## Problem
From the data below, set down exactly the lines between the one holding "LeafxPro (110, 419)" and the one holding "Über uns (243, 2475)", inclusive, and no others.

## Listed entries
────────────────────
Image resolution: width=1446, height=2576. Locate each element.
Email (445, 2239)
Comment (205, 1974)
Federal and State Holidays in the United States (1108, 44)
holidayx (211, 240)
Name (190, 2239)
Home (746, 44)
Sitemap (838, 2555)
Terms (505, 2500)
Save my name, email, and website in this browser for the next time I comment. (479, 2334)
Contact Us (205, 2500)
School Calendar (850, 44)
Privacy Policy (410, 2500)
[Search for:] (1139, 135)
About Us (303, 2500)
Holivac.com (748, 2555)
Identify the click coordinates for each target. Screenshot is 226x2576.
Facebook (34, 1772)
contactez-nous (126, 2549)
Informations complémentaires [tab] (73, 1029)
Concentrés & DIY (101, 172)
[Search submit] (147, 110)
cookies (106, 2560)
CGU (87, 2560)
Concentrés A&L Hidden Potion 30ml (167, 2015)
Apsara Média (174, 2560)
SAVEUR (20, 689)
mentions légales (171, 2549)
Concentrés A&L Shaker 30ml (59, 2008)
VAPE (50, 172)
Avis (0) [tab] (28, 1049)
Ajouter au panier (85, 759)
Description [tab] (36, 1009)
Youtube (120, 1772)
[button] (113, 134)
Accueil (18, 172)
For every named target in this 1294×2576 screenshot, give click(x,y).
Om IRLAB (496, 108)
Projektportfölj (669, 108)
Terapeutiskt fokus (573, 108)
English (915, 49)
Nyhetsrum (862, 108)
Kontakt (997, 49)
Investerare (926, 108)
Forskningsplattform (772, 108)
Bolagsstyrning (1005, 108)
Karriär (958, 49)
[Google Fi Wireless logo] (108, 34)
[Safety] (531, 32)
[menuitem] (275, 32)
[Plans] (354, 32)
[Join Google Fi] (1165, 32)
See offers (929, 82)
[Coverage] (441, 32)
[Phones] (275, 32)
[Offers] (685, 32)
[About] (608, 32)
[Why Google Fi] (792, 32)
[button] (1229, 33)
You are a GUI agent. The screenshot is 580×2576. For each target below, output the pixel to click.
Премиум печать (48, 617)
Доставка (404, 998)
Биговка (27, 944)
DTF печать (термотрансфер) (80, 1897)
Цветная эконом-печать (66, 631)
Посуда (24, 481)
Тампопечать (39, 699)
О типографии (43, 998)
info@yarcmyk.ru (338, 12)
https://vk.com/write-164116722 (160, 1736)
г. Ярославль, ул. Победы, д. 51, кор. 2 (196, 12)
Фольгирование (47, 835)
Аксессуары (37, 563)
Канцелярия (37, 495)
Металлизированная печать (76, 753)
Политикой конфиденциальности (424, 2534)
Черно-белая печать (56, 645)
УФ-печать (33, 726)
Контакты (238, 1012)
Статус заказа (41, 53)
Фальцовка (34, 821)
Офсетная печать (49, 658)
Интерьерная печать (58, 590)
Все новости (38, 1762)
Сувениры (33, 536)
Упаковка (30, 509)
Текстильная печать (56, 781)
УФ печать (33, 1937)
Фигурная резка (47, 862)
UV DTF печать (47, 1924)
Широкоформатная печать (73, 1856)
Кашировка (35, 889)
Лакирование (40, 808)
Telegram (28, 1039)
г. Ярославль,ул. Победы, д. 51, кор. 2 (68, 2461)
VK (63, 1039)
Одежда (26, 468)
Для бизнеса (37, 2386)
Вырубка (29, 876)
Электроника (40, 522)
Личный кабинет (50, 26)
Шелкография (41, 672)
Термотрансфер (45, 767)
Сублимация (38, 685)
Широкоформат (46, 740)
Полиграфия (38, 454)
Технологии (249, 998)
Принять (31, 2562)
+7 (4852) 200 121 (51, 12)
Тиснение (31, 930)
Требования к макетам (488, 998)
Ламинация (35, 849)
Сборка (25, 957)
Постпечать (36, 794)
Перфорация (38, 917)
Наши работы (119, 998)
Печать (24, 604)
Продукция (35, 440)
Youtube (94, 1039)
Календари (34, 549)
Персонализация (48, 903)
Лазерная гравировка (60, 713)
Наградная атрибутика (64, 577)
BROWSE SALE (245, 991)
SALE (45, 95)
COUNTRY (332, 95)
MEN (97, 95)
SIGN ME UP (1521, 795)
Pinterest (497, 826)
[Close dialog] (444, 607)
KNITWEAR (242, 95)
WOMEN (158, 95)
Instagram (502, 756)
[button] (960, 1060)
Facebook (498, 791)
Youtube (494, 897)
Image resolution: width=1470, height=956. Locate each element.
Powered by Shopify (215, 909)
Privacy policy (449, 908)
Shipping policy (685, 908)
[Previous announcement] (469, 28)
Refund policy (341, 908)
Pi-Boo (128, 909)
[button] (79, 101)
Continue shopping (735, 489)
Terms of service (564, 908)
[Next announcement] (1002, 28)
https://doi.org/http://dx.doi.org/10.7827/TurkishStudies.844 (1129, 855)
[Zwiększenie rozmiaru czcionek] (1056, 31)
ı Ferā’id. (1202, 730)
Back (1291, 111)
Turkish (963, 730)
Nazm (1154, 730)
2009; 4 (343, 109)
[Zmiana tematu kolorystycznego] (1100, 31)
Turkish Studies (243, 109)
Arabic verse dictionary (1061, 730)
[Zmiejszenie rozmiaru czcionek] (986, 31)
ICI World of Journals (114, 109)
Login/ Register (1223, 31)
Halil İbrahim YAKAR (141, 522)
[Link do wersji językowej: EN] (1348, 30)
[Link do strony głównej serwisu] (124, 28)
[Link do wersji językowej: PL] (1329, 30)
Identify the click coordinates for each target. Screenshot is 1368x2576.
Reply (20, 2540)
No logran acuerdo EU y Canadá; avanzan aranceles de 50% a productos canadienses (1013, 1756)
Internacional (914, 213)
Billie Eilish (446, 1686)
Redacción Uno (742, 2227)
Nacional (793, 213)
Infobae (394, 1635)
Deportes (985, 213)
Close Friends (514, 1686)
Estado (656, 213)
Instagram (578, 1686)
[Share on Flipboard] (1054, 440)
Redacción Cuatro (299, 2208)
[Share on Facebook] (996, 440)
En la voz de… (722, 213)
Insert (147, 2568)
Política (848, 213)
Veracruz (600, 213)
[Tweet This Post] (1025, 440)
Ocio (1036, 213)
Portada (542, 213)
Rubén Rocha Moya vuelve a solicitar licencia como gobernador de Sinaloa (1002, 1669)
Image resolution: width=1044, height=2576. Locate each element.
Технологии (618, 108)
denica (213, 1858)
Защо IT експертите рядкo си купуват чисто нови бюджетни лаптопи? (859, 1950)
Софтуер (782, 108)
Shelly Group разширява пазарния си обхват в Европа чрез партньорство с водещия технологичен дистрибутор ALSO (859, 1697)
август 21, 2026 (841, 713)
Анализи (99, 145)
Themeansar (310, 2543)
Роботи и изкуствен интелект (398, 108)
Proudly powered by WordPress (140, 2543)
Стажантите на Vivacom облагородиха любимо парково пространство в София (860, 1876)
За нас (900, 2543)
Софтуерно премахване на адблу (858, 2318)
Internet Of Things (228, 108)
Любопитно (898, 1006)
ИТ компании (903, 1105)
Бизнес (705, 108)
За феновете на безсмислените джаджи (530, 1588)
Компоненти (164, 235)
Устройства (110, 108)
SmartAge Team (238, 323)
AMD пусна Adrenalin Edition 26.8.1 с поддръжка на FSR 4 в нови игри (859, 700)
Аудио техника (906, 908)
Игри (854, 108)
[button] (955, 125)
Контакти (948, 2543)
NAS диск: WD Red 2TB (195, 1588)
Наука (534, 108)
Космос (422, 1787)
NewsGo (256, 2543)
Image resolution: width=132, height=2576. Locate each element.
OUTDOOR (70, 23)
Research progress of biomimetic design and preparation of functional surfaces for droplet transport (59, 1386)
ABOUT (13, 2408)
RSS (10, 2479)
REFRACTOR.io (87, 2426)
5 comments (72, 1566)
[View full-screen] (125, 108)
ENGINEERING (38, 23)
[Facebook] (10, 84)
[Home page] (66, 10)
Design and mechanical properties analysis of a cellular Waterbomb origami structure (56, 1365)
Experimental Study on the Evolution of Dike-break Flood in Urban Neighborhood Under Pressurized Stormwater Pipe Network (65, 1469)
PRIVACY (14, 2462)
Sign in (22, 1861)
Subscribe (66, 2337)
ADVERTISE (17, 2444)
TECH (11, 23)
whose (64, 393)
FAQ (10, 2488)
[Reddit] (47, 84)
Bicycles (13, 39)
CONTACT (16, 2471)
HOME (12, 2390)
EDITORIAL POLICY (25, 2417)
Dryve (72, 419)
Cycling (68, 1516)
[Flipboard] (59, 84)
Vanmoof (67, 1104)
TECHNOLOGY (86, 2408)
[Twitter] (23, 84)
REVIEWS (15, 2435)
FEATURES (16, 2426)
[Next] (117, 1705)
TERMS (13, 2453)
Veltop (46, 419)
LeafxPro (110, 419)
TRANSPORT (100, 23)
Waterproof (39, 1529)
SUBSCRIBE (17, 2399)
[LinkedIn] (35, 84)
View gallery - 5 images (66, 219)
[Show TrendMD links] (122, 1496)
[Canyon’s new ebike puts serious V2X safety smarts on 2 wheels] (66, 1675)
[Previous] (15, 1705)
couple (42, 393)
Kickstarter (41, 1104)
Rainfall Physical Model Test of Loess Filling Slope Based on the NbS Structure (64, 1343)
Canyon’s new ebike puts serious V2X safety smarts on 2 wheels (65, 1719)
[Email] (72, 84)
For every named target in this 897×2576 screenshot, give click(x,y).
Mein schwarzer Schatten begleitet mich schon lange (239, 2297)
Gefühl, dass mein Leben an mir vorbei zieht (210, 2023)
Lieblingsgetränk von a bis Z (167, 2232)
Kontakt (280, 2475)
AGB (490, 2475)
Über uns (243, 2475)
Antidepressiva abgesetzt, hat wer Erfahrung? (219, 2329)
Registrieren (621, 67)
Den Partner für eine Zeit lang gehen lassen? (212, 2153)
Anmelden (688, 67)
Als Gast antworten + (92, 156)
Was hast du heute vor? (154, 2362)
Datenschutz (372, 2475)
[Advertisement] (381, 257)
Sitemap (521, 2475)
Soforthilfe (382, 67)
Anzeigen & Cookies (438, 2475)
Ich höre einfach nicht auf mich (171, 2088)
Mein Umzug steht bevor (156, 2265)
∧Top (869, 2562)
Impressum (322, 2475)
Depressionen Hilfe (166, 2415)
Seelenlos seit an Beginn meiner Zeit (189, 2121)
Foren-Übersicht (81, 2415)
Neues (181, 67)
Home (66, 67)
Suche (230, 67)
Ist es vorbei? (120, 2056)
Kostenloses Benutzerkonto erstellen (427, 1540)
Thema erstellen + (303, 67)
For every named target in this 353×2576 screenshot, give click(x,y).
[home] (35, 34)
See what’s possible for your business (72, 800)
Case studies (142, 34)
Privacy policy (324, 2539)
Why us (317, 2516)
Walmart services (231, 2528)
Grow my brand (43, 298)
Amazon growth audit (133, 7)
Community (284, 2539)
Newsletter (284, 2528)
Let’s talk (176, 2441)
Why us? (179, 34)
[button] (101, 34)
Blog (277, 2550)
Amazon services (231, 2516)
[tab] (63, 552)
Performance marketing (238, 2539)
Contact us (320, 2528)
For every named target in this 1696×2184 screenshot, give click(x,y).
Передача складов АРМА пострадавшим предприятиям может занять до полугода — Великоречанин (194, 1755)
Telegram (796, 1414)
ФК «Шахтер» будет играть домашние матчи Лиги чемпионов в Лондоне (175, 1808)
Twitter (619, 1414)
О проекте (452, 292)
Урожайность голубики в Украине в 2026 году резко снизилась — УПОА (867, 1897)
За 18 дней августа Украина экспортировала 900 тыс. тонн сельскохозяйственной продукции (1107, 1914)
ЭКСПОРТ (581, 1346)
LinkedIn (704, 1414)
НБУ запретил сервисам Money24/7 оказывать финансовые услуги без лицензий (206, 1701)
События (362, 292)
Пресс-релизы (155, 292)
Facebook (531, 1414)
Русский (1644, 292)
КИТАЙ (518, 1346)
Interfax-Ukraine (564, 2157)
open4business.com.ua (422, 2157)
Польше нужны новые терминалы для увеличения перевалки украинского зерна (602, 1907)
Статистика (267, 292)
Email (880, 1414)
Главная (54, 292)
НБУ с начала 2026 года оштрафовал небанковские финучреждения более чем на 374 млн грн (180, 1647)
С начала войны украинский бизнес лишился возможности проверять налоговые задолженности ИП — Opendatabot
────────────────────
## Exercise output
LeafxPro (110, 419)
TRANSPORT (100, 23)
Waterproof (39, 1529)
SUBSCRIBE (17, 2399)
[LinkedIn] (35, 84)
View gallery - 5 images (66, 219)
[Show TrendMD links] (122, 1496)
[Canyon’s new ebike puts serious V2X safety smarts on 2 wheels] (66, 1675)
[Previous] (15, 1705)
couple (42, 393)
Kickstarter (41, 1104)
Rainfall Physical Model Test of Loess Filling Slope Based on the NbS Structure (64, 1343)
Canyon’s new ebike puts serious V2X safety smarts on 2 wheels (65, 1719)
[Email] (72, 84)
For every named target in this 897×2576 screenshot, give click(x,y).
Mein schwarzer Schatten begleitet mich schon lange (239, 2297)
Gefühl, dass mein Leben an mir vorbei zieht (210, 2023)
Lieblingsgetränk von a bis Z (167, 2232)
Kontakt (280, 2475)
AGB (490, 2475)
Über uns (243, 2475)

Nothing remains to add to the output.